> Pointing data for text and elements
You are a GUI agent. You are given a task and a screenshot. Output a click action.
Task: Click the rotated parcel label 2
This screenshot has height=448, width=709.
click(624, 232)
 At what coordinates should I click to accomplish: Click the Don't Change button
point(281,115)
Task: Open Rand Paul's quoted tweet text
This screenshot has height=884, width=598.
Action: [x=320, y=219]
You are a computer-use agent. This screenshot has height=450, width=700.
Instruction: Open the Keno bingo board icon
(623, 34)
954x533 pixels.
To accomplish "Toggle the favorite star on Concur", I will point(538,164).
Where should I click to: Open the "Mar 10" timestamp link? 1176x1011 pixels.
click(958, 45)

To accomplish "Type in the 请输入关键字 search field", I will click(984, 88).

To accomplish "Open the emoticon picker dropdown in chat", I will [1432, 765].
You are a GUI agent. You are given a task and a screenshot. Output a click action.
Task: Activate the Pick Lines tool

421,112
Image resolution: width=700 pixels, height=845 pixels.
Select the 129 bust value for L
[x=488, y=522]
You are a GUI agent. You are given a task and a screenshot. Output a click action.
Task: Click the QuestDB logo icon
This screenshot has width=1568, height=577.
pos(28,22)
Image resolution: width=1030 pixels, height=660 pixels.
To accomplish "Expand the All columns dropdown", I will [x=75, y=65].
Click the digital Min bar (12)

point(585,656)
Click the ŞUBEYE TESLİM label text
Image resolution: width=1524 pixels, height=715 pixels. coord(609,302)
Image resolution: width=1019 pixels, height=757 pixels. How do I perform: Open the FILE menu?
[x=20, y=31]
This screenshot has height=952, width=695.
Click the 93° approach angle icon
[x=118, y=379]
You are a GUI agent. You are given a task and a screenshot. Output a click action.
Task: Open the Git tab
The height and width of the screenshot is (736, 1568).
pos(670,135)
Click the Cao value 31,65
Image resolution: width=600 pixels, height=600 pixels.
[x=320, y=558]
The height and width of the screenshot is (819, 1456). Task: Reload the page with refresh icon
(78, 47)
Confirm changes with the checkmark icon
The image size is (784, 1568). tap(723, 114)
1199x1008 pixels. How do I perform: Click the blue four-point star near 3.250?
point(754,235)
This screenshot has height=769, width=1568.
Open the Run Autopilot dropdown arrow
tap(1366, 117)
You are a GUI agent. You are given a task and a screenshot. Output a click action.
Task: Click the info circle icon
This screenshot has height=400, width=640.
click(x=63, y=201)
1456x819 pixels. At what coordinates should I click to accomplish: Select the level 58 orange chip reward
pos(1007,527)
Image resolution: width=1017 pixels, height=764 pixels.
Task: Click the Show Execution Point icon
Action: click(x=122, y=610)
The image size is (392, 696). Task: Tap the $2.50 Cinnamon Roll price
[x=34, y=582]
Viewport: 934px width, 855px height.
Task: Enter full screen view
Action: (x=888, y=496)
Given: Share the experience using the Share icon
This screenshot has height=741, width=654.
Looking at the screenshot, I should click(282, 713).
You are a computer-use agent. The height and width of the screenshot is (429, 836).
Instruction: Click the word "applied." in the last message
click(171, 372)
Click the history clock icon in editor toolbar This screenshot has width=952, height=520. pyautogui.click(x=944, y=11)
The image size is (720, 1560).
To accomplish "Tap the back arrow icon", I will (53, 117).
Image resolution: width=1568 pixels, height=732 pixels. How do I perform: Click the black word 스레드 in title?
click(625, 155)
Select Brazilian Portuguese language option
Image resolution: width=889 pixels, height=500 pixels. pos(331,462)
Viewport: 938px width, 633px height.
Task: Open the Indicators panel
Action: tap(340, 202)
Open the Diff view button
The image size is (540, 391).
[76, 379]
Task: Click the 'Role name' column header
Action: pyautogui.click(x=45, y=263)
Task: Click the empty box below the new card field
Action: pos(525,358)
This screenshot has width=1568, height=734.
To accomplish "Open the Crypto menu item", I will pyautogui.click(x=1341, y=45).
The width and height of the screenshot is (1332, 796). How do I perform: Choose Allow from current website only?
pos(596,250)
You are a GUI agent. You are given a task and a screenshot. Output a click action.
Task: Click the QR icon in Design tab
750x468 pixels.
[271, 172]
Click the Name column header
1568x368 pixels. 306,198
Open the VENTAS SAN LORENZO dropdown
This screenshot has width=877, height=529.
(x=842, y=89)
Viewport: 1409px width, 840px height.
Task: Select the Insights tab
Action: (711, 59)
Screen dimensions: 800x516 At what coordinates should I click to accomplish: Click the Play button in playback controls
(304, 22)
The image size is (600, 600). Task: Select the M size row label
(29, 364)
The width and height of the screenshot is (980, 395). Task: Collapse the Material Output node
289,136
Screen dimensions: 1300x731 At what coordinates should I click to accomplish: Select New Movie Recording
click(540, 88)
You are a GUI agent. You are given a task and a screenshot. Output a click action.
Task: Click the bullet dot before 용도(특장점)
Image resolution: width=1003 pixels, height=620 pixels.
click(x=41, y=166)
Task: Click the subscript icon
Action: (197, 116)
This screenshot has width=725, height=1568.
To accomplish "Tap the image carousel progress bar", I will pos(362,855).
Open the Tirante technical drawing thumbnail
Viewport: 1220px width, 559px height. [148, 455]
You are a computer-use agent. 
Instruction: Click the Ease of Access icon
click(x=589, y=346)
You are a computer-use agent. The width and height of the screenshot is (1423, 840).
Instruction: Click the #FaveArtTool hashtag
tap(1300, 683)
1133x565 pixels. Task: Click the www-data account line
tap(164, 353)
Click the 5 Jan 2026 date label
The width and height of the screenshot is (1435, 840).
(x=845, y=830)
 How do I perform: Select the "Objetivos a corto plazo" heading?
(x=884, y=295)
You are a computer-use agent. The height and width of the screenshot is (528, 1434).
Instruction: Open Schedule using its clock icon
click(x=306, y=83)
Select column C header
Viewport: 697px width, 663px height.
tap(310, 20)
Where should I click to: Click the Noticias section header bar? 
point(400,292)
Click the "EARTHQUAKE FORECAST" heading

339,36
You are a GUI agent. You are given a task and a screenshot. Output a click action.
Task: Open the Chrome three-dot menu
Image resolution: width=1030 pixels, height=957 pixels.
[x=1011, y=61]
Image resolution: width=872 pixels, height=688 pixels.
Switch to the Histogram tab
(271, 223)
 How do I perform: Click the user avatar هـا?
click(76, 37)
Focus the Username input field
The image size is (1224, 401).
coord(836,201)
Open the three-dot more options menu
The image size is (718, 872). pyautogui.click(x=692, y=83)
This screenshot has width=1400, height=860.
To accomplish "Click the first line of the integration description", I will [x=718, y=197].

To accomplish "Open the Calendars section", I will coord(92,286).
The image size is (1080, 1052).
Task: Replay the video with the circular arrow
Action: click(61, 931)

> Exercise objective
Find each line in the data above that contains the string "star" and copy every one of those lines in full.

> Result of the task
To accomplish "Toggle the favorite star on Concur", I will point(538,164).
1199x1008 pixels. How do I perform: Click the blue four-point star near 3.250?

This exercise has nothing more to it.